**The task:**
Answer with nothing but the number of lines in the listing below that contain "pour".

+ + +

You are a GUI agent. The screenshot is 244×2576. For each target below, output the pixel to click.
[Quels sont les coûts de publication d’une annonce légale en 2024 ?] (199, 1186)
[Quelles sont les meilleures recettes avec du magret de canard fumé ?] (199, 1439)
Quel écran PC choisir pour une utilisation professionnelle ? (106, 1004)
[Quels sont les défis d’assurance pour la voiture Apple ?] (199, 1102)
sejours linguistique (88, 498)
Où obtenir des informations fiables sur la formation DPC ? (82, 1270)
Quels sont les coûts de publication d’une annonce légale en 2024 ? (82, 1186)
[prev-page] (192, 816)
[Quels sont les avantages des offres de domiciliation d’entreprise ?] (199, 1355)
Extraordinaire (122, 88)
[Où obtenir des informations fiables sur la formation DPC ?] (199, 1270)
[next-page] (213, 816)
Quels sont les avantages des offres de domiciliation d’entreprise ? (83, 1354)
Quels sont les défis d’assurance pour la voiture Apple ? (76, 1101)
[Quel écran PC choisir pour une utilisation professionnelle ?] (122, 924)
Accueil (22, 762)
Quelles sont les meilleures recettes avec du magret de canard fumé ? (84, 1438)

+ + +

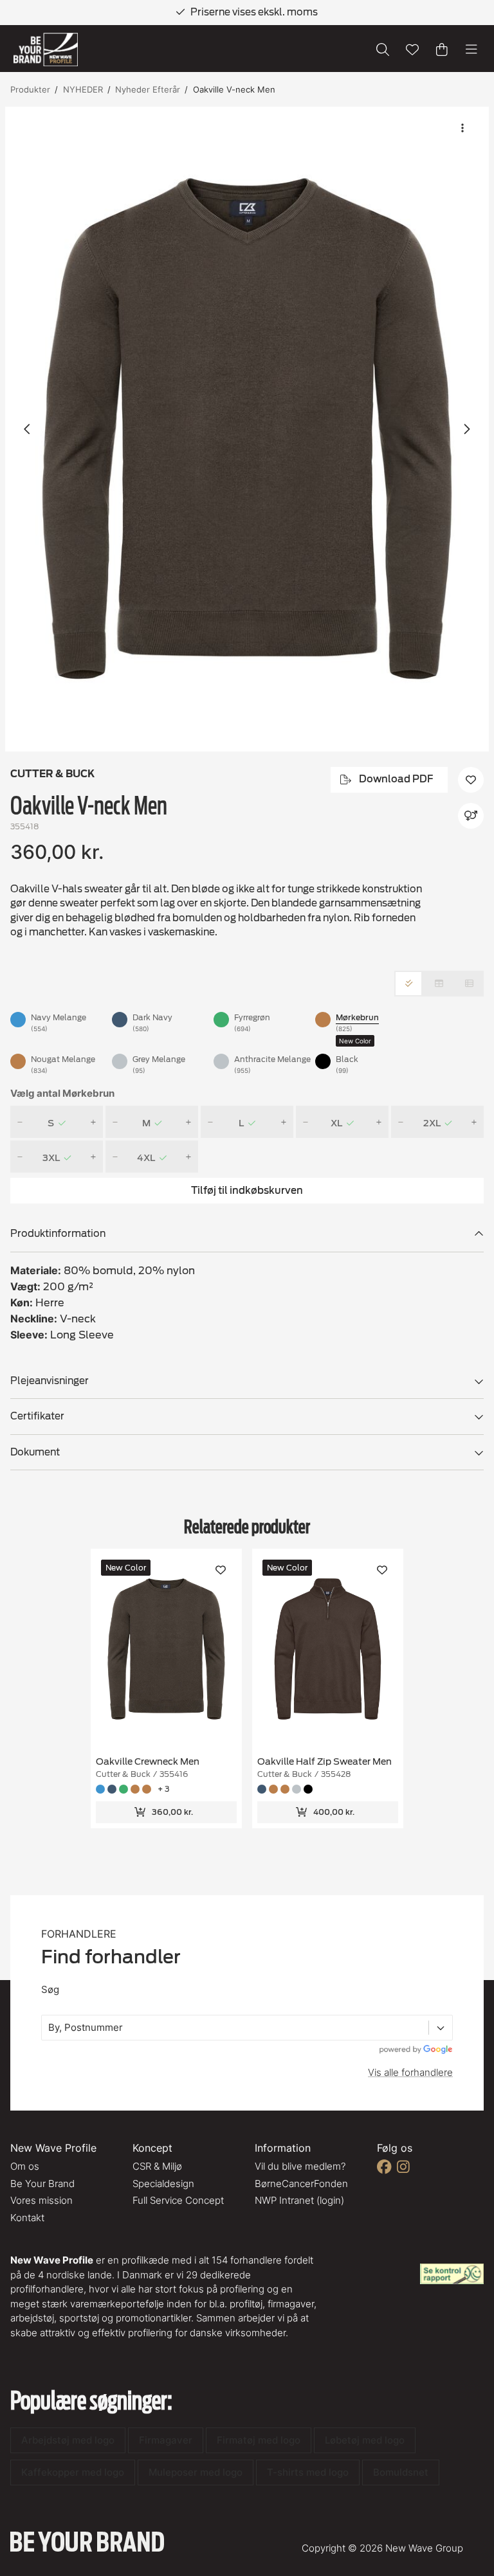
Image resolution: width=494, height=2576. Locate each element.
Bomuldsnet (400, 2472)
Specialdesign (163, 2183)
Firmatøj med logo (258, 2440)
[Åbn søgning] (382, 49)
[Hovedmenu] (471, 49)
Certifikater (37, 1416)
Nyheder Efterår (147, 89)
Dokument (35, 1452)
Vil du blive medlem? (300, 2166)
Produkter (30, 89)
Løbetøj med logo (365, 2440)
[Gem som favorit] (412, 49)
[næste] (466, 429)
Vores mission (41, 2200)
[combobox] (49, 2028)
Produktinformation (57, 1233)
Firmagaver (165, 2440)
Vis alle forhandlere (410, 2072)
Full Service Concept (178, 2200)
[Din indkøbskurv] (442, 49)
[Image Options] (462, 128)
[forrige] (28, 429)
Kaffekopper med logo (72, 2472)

+ + +

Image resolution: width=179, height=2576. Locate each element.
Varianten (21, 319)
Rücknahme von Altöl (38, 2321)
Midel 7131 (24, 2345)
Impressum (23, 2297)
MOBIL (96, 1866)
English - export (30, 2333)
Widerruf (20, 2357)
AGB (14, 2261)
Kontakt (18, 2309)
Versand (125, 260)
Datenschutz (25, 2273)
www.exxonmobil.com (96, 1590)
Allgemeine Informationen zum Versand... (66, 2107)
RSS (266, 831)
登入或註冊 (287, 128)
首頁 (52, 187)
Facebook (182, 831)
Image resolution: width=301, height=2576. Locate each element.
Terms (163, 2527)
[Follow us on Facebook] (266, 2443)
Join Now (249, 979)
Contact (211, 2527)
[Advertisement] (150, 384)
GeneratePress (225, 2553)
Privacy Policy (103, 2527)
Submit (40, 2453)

+ + +

**Answer for the task:**
4